▸ **THE EXERCISE**:
Convert the lines from the one containing "Screen dimensions: 1886x805" through the last line into a two-column CSV headed "instruction" and "coordinates," with one row per text and its answer, each field in quotation marks and line breaks replaced by spaces. Leave the pictures out.

▸ **EXCERPTED DATA**:
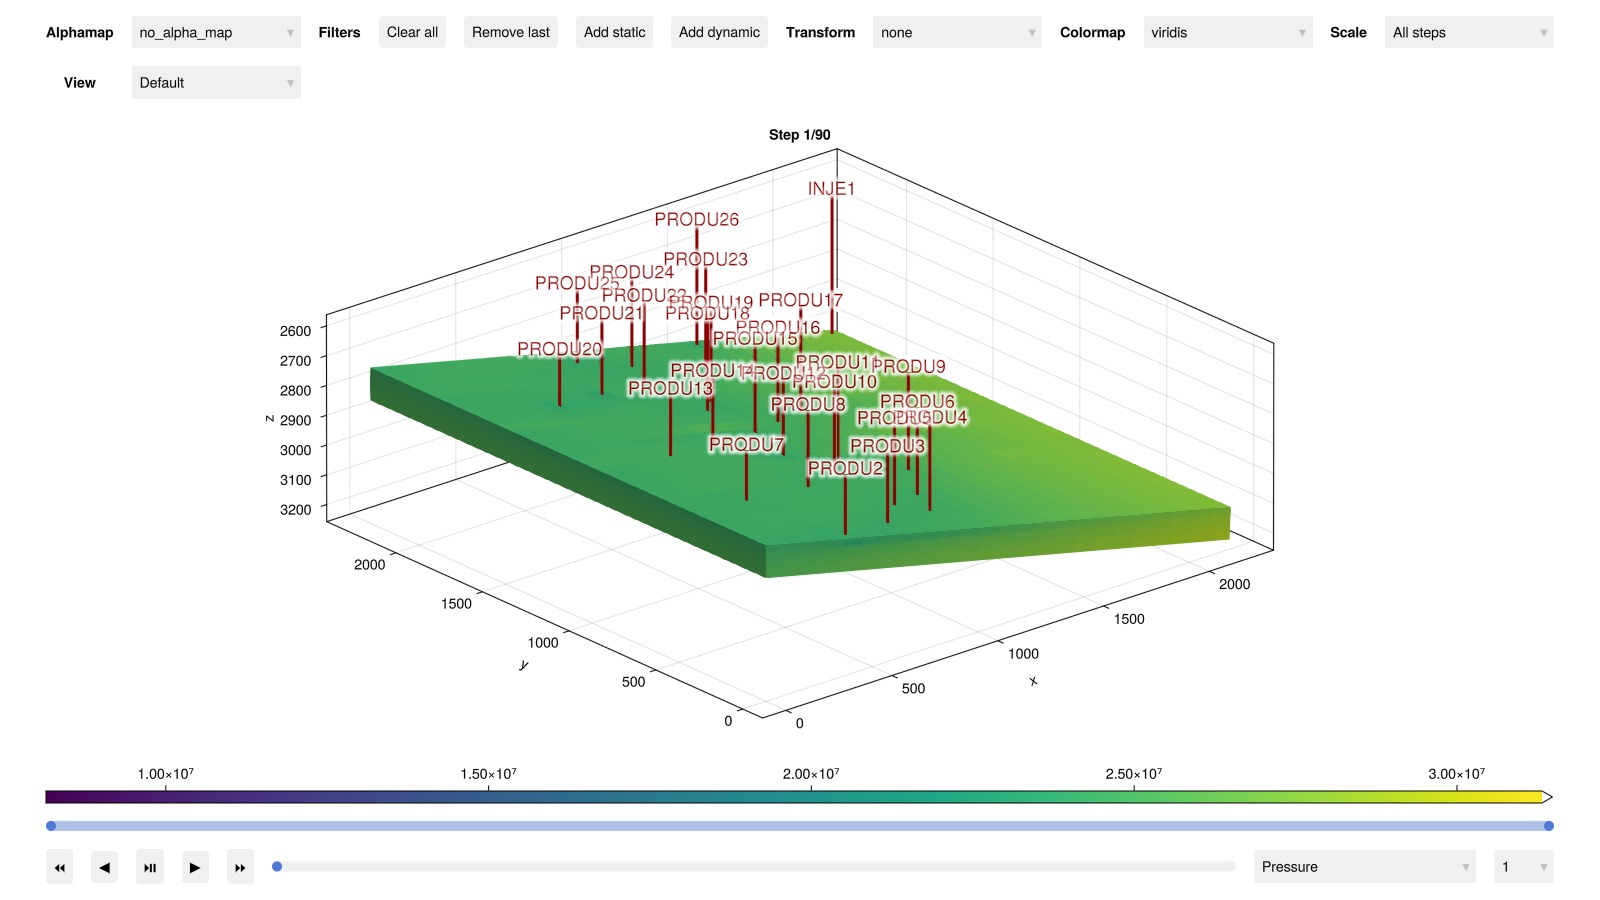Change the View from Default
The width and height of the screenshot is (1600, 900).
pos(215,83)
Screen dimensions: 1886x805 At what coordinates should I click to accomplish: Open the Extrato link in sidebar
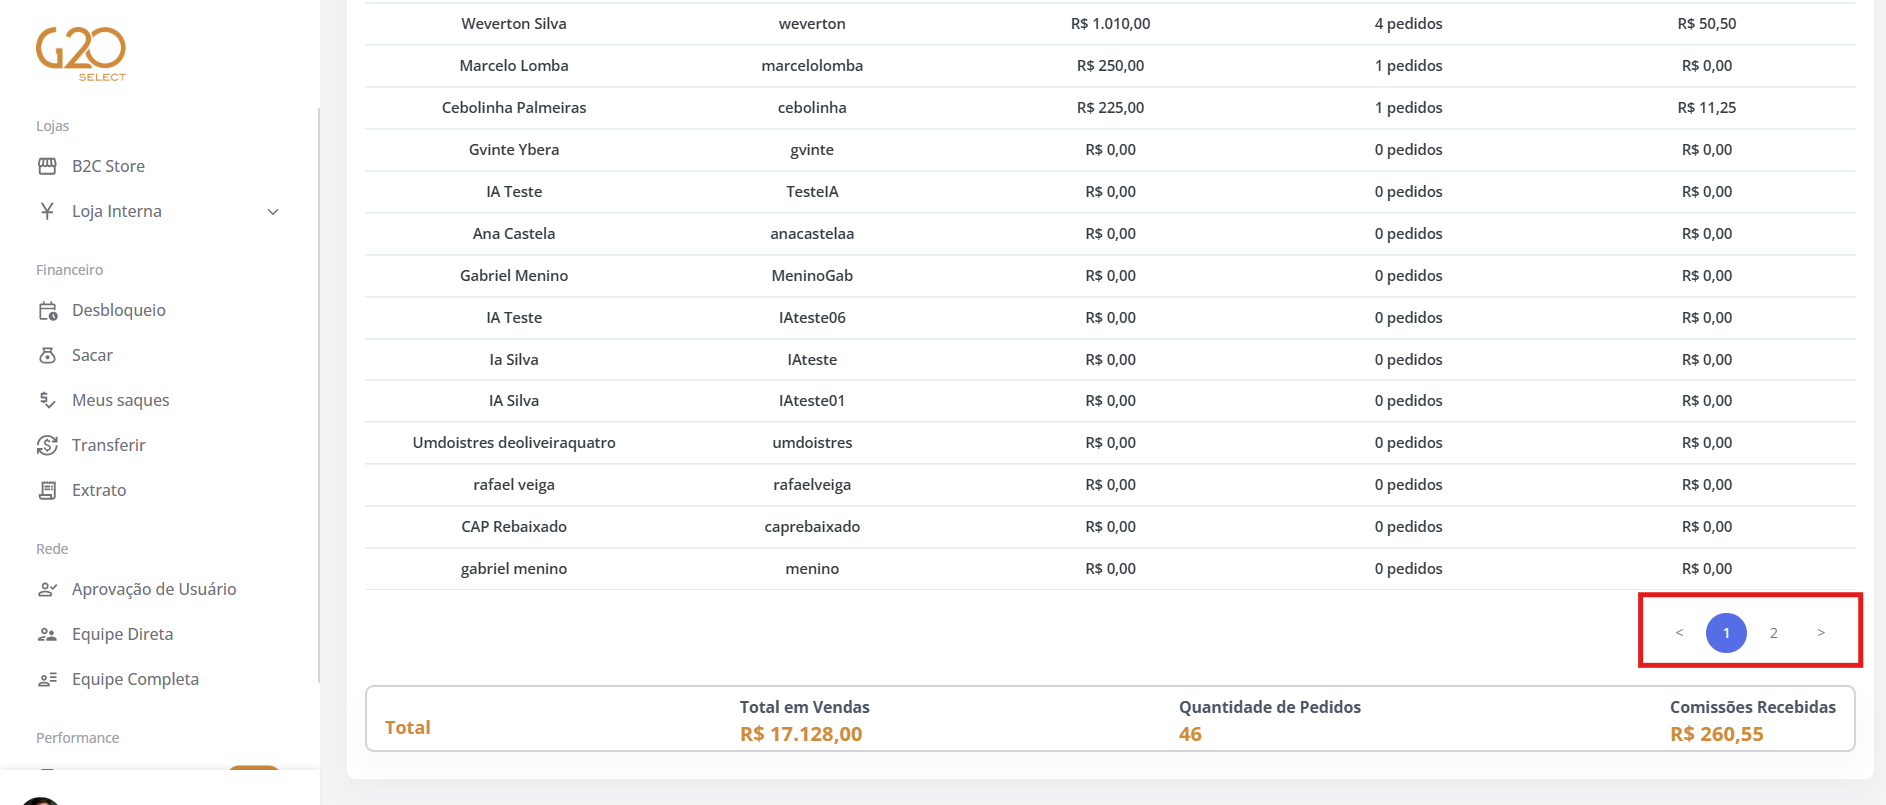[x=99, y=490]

▸ **ANSWER TO THIS EXERCISE**:
instruction,coordinates
"Screen dimensions: 1886x805 At what coordinates should I click to accomplish: Open the Extrato link in sidebar","[x=99, y=490]"